The second method is fractionally quicker and is often used by experienced analysts.

The spreadsheet being tested will typically have some hotspots that are the subject of several tests.  If it generates  financial statements, they are likely to be one such example.  It may therefore be desirable to copy the link formulas from one test to begin another test.

Had the link formulas been hand-typed using the first method, the author might have anticipated the possibility of having to make further copies of them elsewhere in his worksheet, and added appropriate dollar signs to control the process.  But the formulas inserted by Excel using the second, quicker method have relative references, unless there is just one cell involved.  Any copy made by Excel's copy and paste (or equivalent methods) will point not at the hotspot originally selected, but at some cells that are offset from there.

How to use it

1.Select the cell(s) you want to copy.
2.Go to OAK Development | Cells | Copy Literal
3.A range selector dialog appears. Use this to select the destination. Click OK.
4.The exact contents of the source cell will be copied to the destination cell, prefixed accordingly if the destination  is on a different worksheet.

OAK offers an alternative selection mode for the Copy Literal function, called Double-select mode. This mode can be enabled on the User Interface tab in the Options window. Once this has been enabled, do the following:

1.Select the cell(s) you want to copy then press and hold Ctrl and click on the cell you want to copy to.
2.Go to OAK Development | Cells | Copy Literal
3.The exact contents of the source cell will be copied to the destination cell.

Wrinkles

This command does not work when applied to protected worksheets.  You must manually unprotect them first.

The destination cell should be a single cell.  In double-select mode it must be blank, since otherwise it is not clear which cell is to be copied.

If the formula being copied acts on a range of several cells and identifies them by user-defined names, it is necessary to replace the names by coordinate references before copying them.  OAK will perform this action.  In fact, it will remove the names even when it isn't strictly necessary, for example when a single cell is identified by name.  

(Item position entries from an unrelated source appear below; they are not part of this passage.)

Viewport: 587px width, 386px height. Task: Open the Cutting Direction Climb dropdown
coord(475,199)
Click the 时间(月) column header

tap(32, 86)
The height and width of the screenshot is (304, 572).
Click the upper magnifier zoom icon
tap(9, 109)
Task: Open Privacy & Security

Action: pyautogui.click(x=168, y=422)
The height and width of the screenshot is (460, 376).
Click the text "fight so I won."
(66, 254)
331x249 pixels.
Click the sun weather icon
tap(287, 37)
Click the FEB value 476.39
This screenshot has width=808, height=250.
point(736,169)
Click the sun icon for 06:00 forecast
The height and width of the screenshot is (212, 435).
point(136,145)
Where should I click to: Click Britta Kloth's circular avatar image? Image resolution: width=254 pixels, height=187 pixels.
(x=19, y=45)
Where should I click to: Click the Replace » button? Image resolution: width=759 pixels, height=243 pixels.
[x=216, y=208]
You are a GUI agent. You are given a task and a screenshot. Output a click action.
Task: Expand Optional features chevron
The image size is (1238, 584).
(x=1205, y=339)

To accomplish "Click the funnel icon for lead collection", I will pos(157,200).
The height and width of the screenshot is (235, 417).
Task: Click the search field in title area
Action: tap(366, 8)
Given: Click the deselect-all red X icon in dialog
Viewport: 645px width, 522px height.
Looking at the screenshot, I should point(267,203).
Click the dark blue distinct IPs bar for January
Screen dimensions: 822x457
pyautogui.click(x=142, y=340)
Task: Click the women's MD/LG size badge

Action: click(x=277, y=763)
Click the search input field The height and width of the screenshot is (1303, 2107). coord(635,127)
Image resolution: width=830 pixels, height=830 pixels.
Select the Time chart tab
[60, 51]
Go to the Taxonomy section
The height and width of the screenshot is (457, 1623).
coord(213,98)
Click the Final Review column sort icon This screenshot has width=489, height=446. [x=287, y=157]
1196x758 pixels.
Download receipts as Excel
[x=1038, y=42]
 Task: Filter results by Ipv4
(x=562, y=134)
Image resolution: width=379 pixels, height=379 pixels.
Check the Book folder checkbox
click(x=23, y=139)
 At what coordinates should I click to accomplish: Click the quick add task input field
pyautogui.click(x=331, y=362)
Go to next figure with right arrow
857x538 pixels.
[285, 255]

If you copy a small number of cells and paste them into an area consisting of a larger number of cells, Excel's Paste command will repeat the source material as necessary to fill the target area.  OAK's Copy Literal won't do this.  It will take the target cell as its anchor, and place a single copy of the source cells there.

What you could do if you didn't have OAK

Competent Excel users will be able to think of several ways to circumvent the adjustment to coordinates that Excel performs when it copies formulas.

Adjust the cells by making cell references absolute; ie insert dollar signs as necessary.
Copy the literal contents of a cell.  First select the cell you wish to copy, then press F2; this allows you to edit the contents of the cell.  Now press Shift+Home to highlight the contents of the cell and press Ctrl+C to copy them.  Then select the destination cell and press Ctrl+V.  The literal contents of the source cell have now been copied to the destination cell.  (But it's painful to do this for a range consisting of many cells.)
Highlight a range.  Use Excel's Replace command to change the Equals signs to something else.  (Before OAK had Copy Literal, Operis typically used &&& or ^^^, since they are unlikely to appear in a formula naturally)  Since Excel expects formulas to start with equals signs, it will no longer consider that the cells contain formulas, and will copy them without coordinate adjustment.  Excel's Replace command can then be used to restore the equals signs.

And there are more.  But OAK's Copy Literal command is quicker than any of them.